Which brings me to the other reason I chose Maine: it’s big. During the summer I can escape west or north to find some peace. There is no place to go on a 60-mile-long peninsula, and after the pandemic, Cape Cod got so much smaller.
Those who could bought every piece of available land. Corporations and people from New York, Connecticut, and lifeless Midwest cities built oversized luxury homes blocking once visible coastlines and beaches. And while Cape workers struggle to find housing, for much of the year, many of these trophy homes stand empty. I know, because I planted and maintained their lonely gardens, only occasionally catching a glimpse of their Range Rovers and Mercedes parked in the long seashell driveways.
Short-term rental companies like Airbnb gobbled up the apartments and smaller vacation homes, including many of the year-round rentals so crucial to the Cape’s workforce. There are no affordable apartments on the Cape. A few large, sterile apartment complexes with pools, high rents and stainless-steel appliances have popped up advertising “luxury living.” Most are built in the middle of power-lined industrial parks. Nothing about them says Cape Cod, and no locals live there.
Before choosing where I live now, I toured replicas of once extravagant residential buildings in Portsmouth and Kittery. One had a great view of a Staples parking lot and the other sat about 50 feet from the Maine Turnpike, so I chose the bricks and beams of an old mill.
I really didn’t expect to get a warm welcome here, coming from the land of the “Massholes,” but locals have been incredibly warm and hospitable. I wish I could say I was as nice. When I managed a small garden center and customers would tell me how excited they were to be living on the Cape, I’d whisper under my breath, “Yeah, thanks for coming.” I thought, Who were they to trample on the Cape’s beauty, to try to change our way of life by planting big, thirsty hydrangeas and large, manicured lawns in our dry, sandy soil?

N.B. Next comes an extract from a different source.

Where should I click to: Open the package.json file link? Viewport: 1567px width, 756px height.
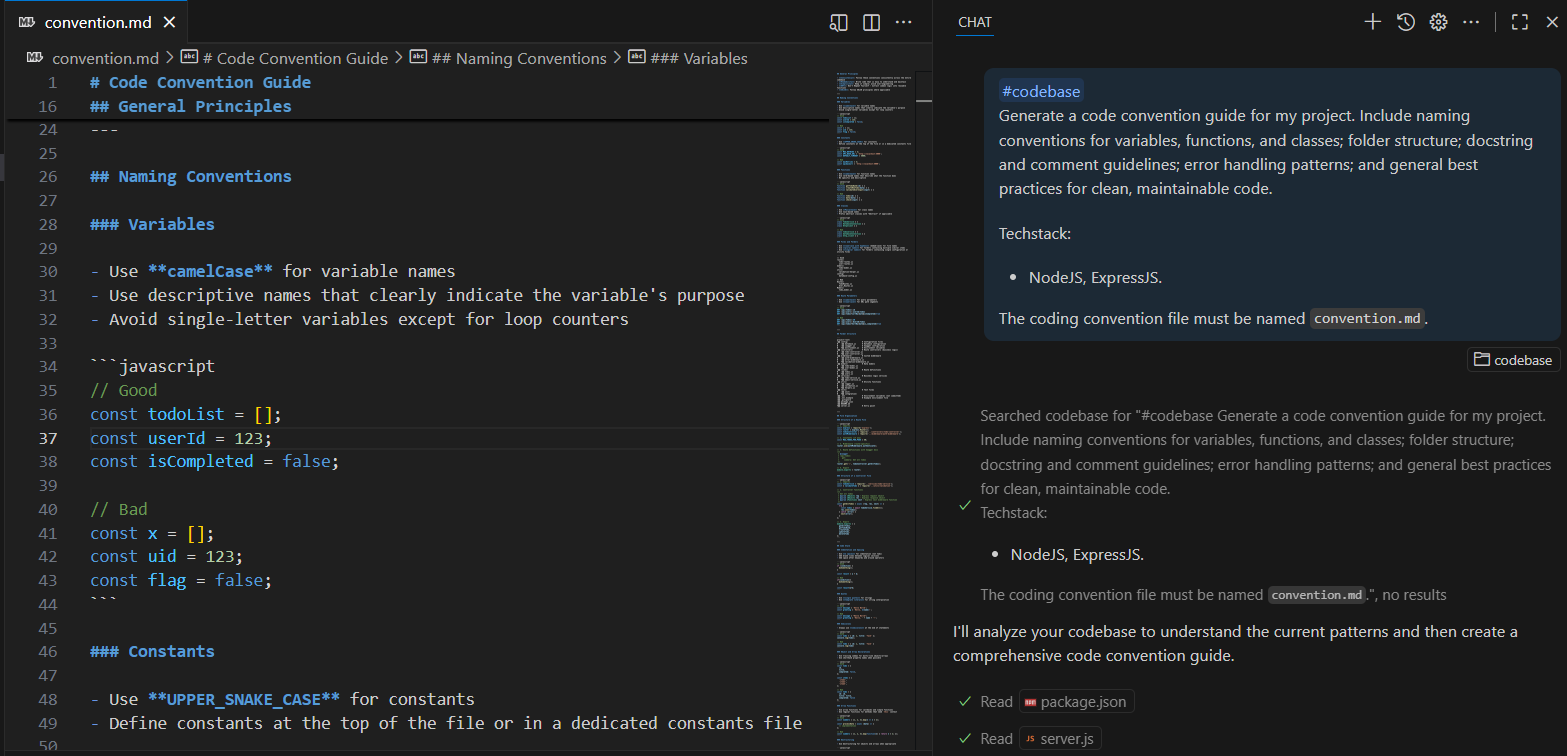[1076, 702]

Now it’s me on the other side of the equation, the transplant, the newcomer. And I ask myself, Am I part of the solution or part of the problem? As a consumer, I really try to support local artists and businesses. I haven’t bought and developed any land, and I don’t live in a seasonal mansion. Still, sometimes I think simply my presence makes me part of the problem. I know my ability and willingness to pay what I do for rent helps drive up the cost of housing all around me, most directly impacting those forced to survive on Maine’s $14.65 minimum wage.
The evidence is the high number of homeless people I see here. The Cape likes to hide their homeless. You’re not going to see a shivering man or woman in a black hoodie holding a sign that reads “Anything Can Help, God Bless” in Osterville or Chatham. Poor people were pushed out of there a long time ago.
Here, I’m forced to see them eye-to-eye behind the windshield of my car while stopped at intersections with the longest red lights in the country. Why are they so long? I’m pushed to face my growing uncomfortable sense of indifference, so foreign to this self-proclaimed, lifelong Massachusetts liberal. We all know there are layers of factors causing homelessness, addiction and mental illness being at the core, yet I ask myself, Have I stopped caring or am I simply overwhelmed?
It appears that I escaped the excesses of the Cape only to find myself in the same situation here, just not as far gone. Maybe it’s not too late. Maybe Maine can figure it out. Be careful not to give too much of itself away.